◆ Directions for this task ◆
A verbatim copy of the lines starting at the one with "This screenshot has height=924, width=1551." and ending at the last line below is required; include nothing else.

Stored items
%%
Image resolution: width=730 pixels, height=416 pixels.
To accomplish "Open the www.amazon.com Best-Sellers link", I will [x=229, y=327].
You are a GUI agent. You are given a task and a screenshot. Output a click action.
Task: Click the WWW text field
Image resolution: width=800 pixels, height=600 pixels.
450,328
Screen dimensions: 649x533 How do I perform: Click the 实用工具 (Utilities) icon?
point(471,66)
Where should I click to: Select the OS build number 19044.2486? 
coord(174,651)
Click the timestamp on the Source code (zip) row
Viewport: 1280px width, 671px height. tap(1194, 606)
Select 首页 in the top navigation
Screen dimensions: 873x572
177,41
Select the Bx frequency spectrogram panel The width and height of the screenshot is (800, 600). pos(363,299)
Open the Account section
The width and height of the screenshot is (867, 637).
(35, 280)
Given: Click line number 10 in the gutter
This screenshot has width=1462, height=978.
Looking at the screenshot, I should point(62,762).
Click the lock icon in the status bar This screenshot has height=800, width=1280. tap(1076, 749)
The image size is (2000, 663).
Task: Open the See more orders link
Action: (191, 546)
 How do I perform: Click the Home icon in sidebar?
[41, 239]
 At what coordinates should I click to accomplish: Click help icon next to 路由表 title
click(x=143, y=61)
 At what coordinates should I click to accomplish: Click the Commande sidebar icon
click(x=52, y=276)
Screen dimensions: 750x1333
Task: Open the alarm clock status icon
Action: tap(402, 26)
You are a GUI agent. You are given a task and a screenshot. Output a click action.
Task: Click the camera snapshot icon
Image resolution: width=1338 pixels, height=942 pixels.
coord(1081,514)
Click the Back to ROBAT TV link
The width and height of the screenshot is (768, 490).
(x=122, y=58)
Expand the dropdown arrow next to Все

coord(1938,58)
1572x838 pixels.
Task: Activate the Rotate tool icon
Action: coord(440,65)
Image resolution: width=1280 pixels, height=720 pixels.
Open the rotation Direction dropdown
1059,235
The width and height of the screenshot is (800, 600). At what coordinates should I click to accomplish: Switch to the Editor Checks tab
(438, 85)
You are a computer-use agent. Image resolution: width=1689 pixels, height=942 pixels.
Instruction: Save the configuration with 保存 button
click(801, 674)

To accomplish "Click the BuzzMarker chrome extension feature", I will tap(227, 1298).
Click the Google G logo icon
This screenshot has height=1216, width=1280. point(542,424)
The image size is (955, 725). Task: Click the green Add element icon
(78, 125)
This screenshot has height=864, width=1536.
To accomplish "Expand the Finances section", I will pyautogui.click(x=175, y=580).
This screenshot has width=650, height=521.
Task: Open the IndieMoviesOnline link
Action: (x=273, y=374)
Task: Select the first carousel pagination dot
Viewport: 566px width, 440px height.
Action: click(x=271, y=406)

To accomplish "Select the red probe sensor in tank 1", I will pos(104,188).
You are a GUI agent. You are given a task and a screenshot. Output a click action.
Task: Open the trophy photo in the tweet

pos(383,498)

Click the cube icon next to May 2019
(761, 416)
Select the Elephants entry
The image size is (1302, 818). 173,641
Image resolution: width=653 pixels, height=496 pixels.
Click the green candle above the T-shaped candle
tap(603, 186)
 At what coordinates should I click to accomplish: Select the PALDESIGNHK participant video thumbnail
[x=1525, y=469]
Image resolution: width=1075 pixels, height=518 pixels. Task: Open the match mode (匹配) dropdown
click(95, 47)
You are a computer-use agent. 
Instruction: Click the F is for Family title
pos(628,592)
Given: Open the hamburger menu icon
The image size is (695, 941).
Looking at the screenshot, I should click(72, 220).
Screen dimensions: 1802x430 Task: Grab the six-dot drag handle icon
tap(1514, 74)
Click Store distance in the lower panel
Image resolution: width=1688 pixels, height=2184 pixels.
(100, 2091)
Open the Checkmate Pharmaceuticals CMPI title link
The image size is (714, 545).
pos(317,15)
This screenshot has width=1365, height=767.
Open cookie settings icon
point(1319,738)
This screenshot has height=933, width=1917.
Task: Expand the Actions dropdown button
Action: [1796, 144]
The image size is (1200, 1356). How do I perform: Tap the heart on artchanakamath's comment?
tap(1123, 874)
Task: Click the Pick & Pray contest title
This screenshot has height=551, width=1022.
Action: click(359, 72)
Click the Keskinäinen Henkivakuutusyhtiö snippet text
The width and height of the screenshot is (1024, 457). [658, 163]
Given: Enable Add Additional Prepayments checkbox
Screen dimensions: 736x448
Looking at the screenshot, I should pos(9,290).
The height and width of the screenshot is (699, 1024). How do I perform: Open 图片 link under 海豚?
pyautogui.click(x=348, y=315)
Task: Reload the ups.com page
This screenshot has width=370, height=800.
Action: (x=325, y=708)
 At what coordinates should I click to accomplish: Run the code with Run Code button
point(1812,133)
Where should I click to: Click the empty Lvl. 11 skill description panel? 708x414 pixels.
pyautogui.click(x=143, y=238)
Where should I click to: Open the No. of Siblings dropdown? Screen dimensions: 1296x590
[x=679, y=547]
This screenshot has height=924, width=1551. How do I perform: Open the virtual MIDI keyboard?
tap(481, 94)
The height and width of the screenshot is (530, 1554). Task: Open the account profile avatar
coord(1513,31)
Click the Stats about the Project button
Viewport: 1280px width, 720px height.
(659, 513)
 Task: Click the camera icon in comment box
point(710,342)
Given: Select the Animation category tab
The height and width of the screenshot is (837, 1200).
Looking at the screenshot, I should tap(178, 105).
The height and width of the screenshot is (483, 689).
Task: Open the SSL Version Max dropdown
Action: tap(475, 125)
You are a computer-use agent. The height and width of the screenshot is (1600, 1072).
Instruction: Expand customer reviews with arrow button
%%
◆ Task output ◆
This screenshot has height=924, width=1551. How do I perform: Open the virtual MIDI keyboard?
tap(481, 94)
The height and width of the screenshot is (530, 1554). Task: Open the account profile avatar
coord(1513,31)
Click the Stats about the Project button
Viewport: 1280px width, 720px height.
(659, 513)
 Task: Click the camera icon in comment box
point(710,342)
Given: Select the Animation category tab
The height and width of the screenshot is (837, 1200).
Looking at the screenshot, I should tap(178, 105).
The height and width of the screenshot is (483, 689).
Task: Open the SSL Version Max dropdown
Action: tap(475, 125)
You are a computer-use agent. The height and width of the screenshot is (1600, 1072).
Instruction: Expand customer reviews with arrow button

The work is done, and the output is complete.